Minimal Set of binnmu Packages

Combining the R and Debian package systems

Dirk Eddelbuettel

First version 2017-Jul-16; this version 2017-Aug-05


Step 0: Problem Definition

Upstream Change

R 3.4.0, released in April, included the following paragraph in its NEWS file:

  • Packages which register native routines for .C or .Fortran need to be re-installed for this version (unless installed with R-devel SVN revision r72375 or later).
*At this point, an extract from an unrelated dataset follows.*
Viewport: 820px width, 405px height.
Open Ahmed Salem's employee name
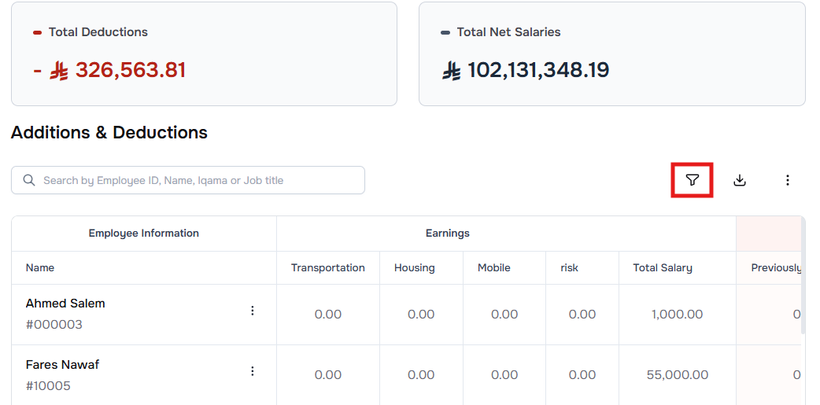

This transition has no fallback behavior (as is more common with R changes) and requires a rebuild. Packages build under older R version still load and function partially, but will be unable to access any native (i.e., compiled) routines.

Impact

For the Debian packages, this means that we need to consider the set of packages which

  • match r-cran-*, r-bioc-* and alike
  • contain compiled code (as R-only packages have no native routines)
  • use at least one .C() or .Fortran() (but not .Call()) call
  • use (the hitherto optional) routine registration (so that the change in behaviour is noticible)
  • have not yet been recompiled with R 3.4.0 or R 3.4.1

This note computes this set and provides the input for a wanna-build request.

This version is updated version which reflects the fourth point above which was pointed out to me by Kurt Hornik after I shared the initial version with him. The point he raised (“does it use R_registerRoutines ?”) is important and further reduces the effective set.

Step 1: Reverse Dependencies of R

Fresh Debian unstable session

For this we drop into a clean Docker container running Debian unstable. Later, we will need the current sources of the RcppAPT package so we start from a local git directory:

Update Debian

Inside the Docker container, we update the package information and install what is needed to build RcppAPT for R.
This includes Rcpp and libapt-pkg-dev. We also install the data.table package used for aggregating the (R and Debian) package data computed below.

This step takes a short moment, with the exact time dependent on the network connection and other factors.

Launch R

All Candidates

Inside the same Docker session, we now launch R and run (almost all of) the remainder from R.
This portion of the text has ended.